_Problem to solve_
Can you update the material below so that "dropdown" becomes "drop-down list" and everything else stays the same?

(A series of records)
◇ ◇ ◇

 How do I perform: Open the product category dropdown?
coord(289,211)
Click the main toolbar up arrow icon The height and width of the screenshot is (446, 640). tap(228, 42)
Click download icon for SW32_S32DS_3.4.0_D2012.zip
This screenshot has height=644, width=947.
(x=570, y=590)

◇ ◇ ◇

_Solution for this problem_
 How do I perform: Open the product category drop-down list?
coord(289,211)
Click the main toolbar up arrow icon The height and width of the screenshot is (446, 640). tap(228, 42)
Click download icon for SW32_S32DS_3.4.0_D2012.zip
This screenshot has height=644, width=947.
(x=570, y=590)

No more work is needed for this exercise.